### [ACTIVITY]
Except for the pictures, write out all the records that follow exactly.

....................

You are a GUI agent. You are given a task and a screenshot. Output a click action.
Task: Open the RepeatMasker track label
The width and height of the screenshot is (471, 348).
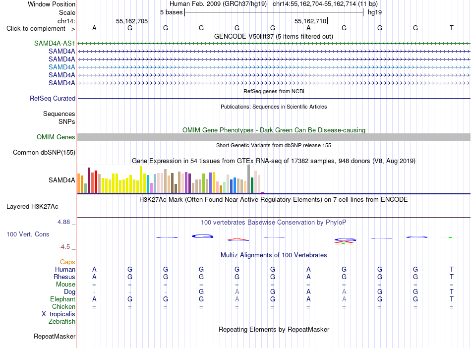click(x=55, y=337)
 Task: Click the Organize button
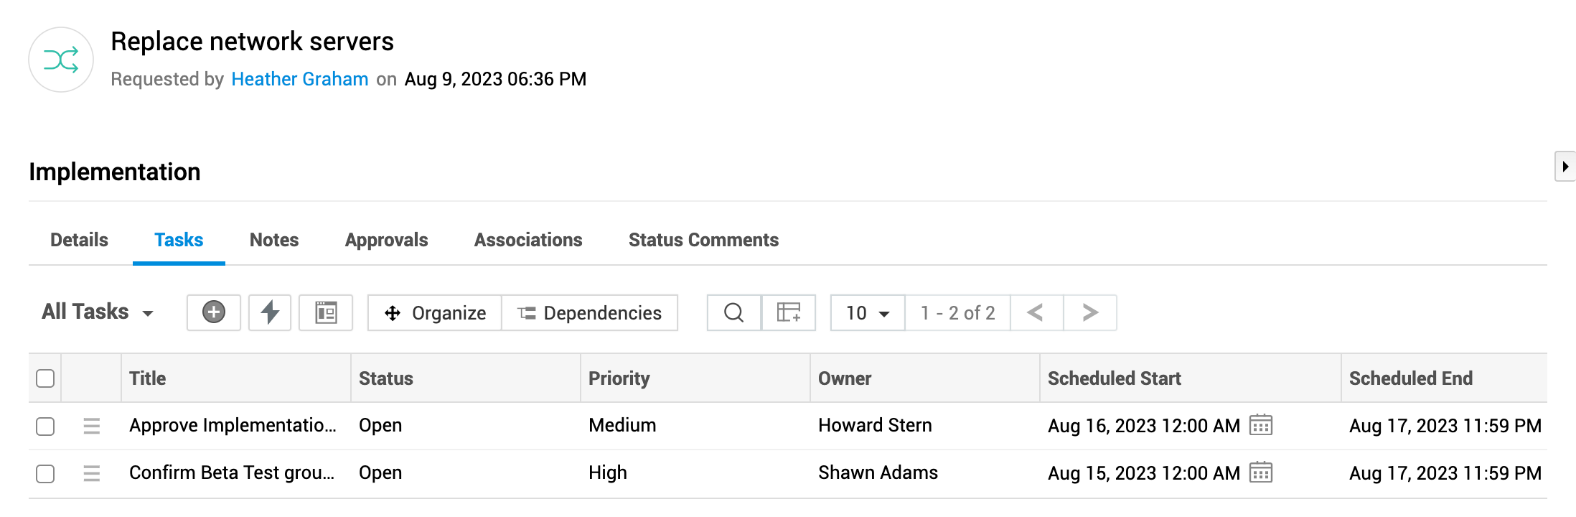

....................

### [OUTPUT]
You are a GUI agent. You are given a task and a screenshot. Output a click action.
Task: Open the RepeatMasker track label
The width and height of the screenshot is (471, 348).
click(x=55, y=337)
 Task: Click the Organize button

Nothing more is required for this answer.